We got off to a flying start at our rendezvous – The Shacklewell Arms. If you are ever in Dalston, it’s a gem of a pub, unapologetically shabby without the veneer of chic that despoils so many old pubs. It has a very good selection of beers that they allow you to try before buying and on the night they seemed to be serving some pretty amazing burgers, special enough to merit a return visit at some point.
The great pub was merely an amuse-bouche though – a boozy appetiser before the main course just five minutes down the road at Barry’s Pop-Up Barbados.
I approached Barry’s house with anticipation but also a degree of trepidation – It’s a very different experience dining in somebody’s front room compared to a restaurant it’s somehow more raw – there’s more at stake and absolutely nowhere for anyone to physically or metaphorically hide if it doesn’t work out. It was also the first time that Meat Club explored West Indian food.
Barry greeted us warmly at the door and showed us in to the front room now converted into main dining area. So-far-so-good.

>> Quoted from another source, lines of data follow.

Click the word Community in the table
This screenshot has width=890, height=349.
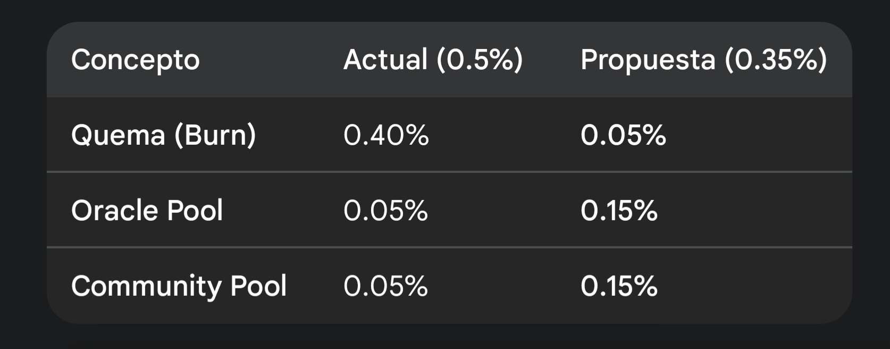pos(146,286)
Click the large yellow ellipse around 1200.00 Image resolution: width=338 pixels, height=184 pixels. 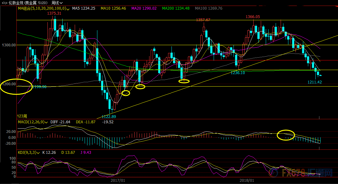(16, 87)
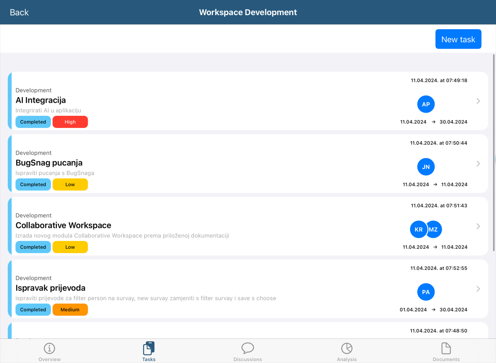Image resolution: width=496 pixels, height=363 pixels.
Task: Open the Documents file icon
Action: [446, 348]
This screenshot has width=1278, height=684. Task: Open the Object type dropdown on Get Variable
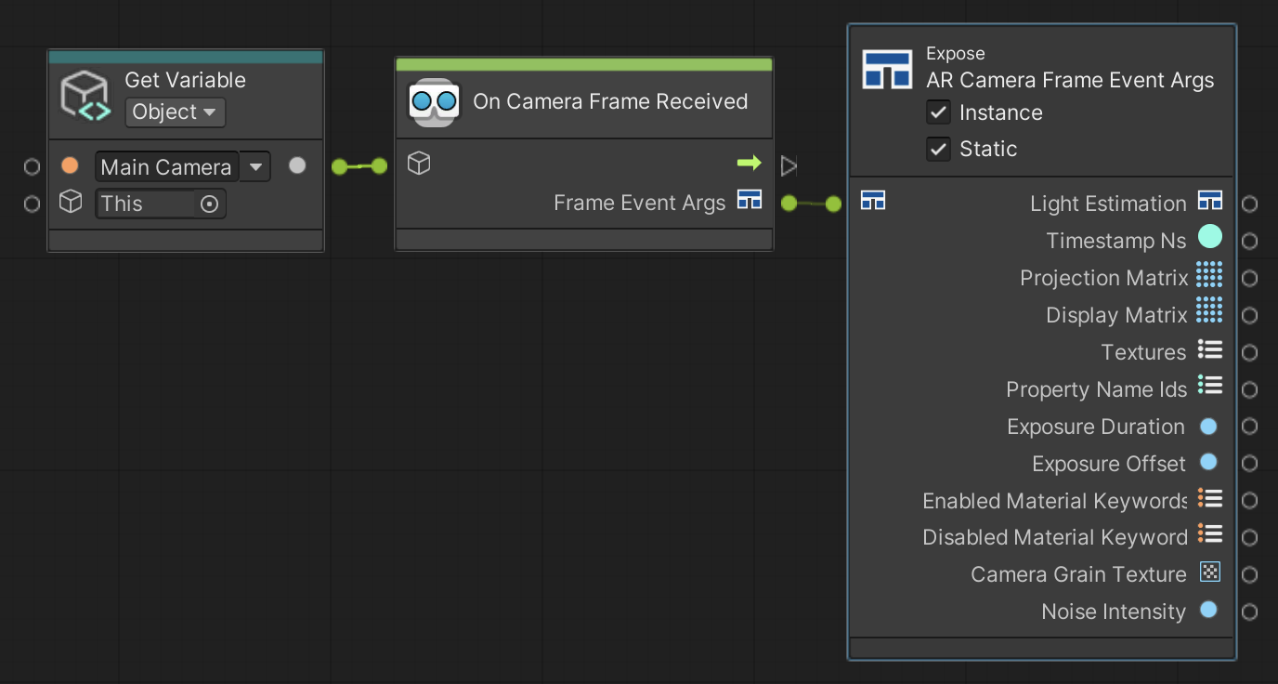click(x=175, y=112)
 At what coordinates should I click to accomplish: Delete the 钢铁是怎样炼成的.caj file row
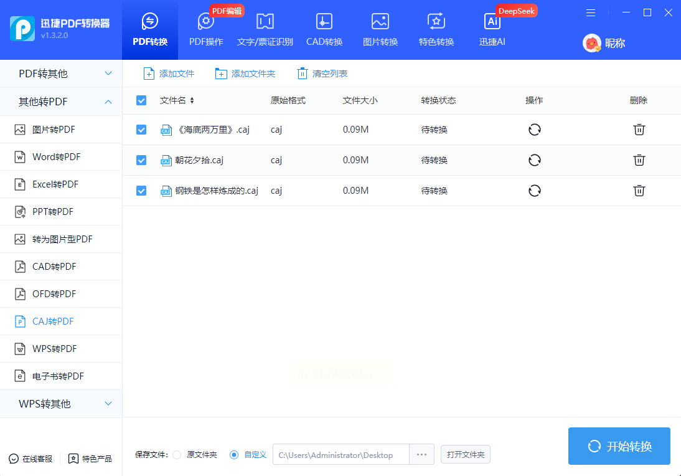[639, 191]
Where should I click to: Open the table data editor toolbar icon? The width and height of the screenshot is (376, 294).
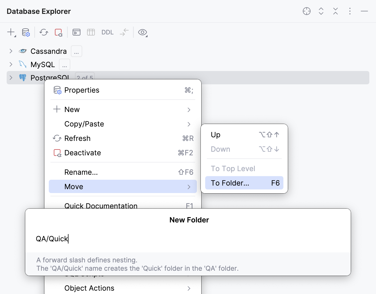[91, 32]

As the name of his venture implies, Barry is from Barbados. Like many island communities Barbadian cuisine usually includes a lot of seafood but Barry also creates menus from game and various farmed meats. He describes his style of cooking as “a fusion of culture and food from throughout the Caribbean and South America” and the menu he had proposed looked like it would deliver just that:
Pickled Ginger Pig w Organic Date Crackers
Fried Fois Gras Sprinkled w Cinnamon Chopped Figs & Papaya served with Blue Maize Chips
35 Day Aged Beef Fillet Ceviche w Fennel Crackers
Venison Slow Cooked in a Stew of Figs, Blue Berries, Exotic Herbs & Spices serve w Sour Dough Bread
Sweet & Spicy Grilled Lamb Chops w lambs Lettuce & Chard Salad
Carib Style Goat Stew with Coconut Rice & Peas
All Chocolate Cake with Passion Fruit & Papaya Cream
It was a big menu and in retrospect it was probably too ambitious to pull off entirely satisfactorily, particularly as Barry informed us when we arrived that he had just moved house, wasn’t in his usual kitchen and had most of his equipment in storage. In spite of these setbacks he made a valiant effort.
Being comparative virgins to Caribbean cooking, none of us were entirely ready for the heat or the complexity of the spicing of almost every dish. After the initial shock it was a revelation. Not the big chilli hit of some Indian or South East Asian cooking, that tends to numb the taste buds, instead it was more nuanced, evolving with each mouthful, scotch bonnet piquancy against a backdrop of allspice, pepper and clove, fresh and rich all at the same time.
This was a good meal – perhaps not great but with some real high-points, just not any that we could all reach consensus on – which is unusual. Some people liked the pickled pork others preferred the ceviche of beef. The two stews – venison and goat, were virtually indistinguishable but both nice. The lamb chops with lambs lettuce was a welcome respite between the heat and spice. The sourdough was amazing but not made by Barry and neither were the ubiquitous crackers that came with almost every dish – I doubt either grace many tables in Barbados but in hindsight it didn’t really matter.
The chocolate cake with papaya and passion fruit cream was delicious and a great, clean, end to the meal.
Barry is a genial host and an inventive chef, his food is a mix of the recipes he grew up with and the dishes he’s subsequently invented and reinvented here. On the night it was as much sorcerers apprentice as sorcerer but that can probably be attributed to bad timing and a difficult brief. It was a sometimes intriguing, sometimes delicious, definitely memorable evening though that may or may not have been an excellent introduction to Barbadian cuisine.